● RECORDS FOR THE EXERCISE:
• • • • •
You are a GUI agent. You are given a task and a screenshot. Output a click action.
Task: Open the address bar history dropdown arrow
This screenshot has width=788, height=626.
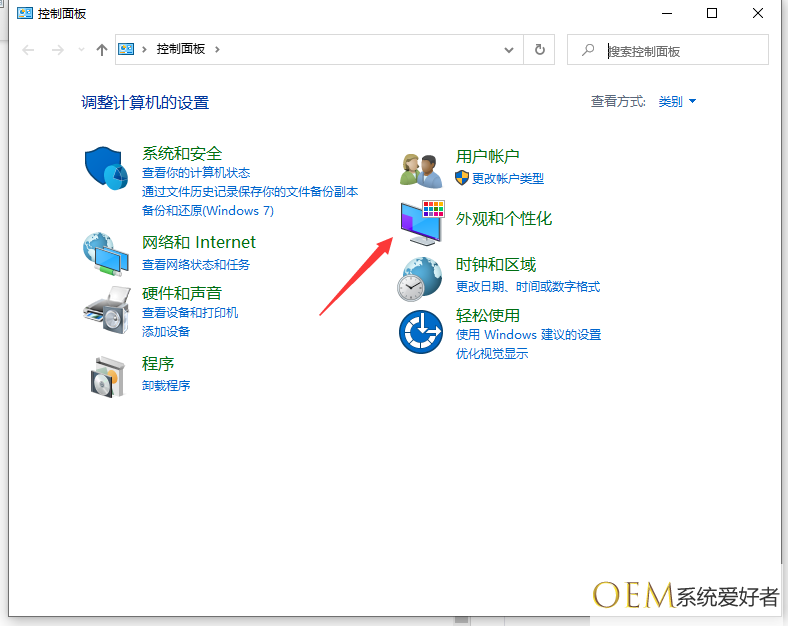509,49
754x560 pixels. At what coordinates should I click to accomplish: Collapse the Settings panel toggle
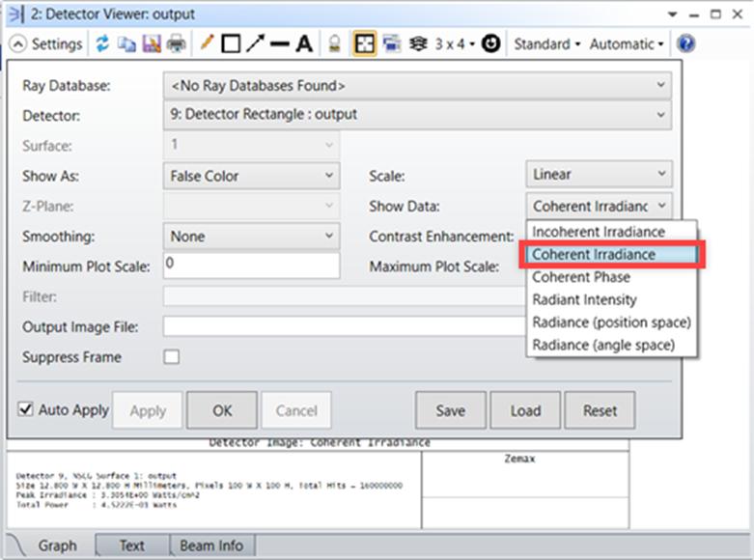(17, 44)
• • • • •
● TASK REQUIREMENTS:
With pictures excluded, the material is to be written out exactly as given.

● SOLUTION TO THE EXERCISE:
You are a GUI agent. You are given a task and a screenshot. Output a click action.
Task: Open the address bar history dropdown arrow
This screenshot has width=788, height=626.
509,49
754x560 pixels. At what coordinates should I click to accomplish: Collapse the Settings panel toggle
(17, 44)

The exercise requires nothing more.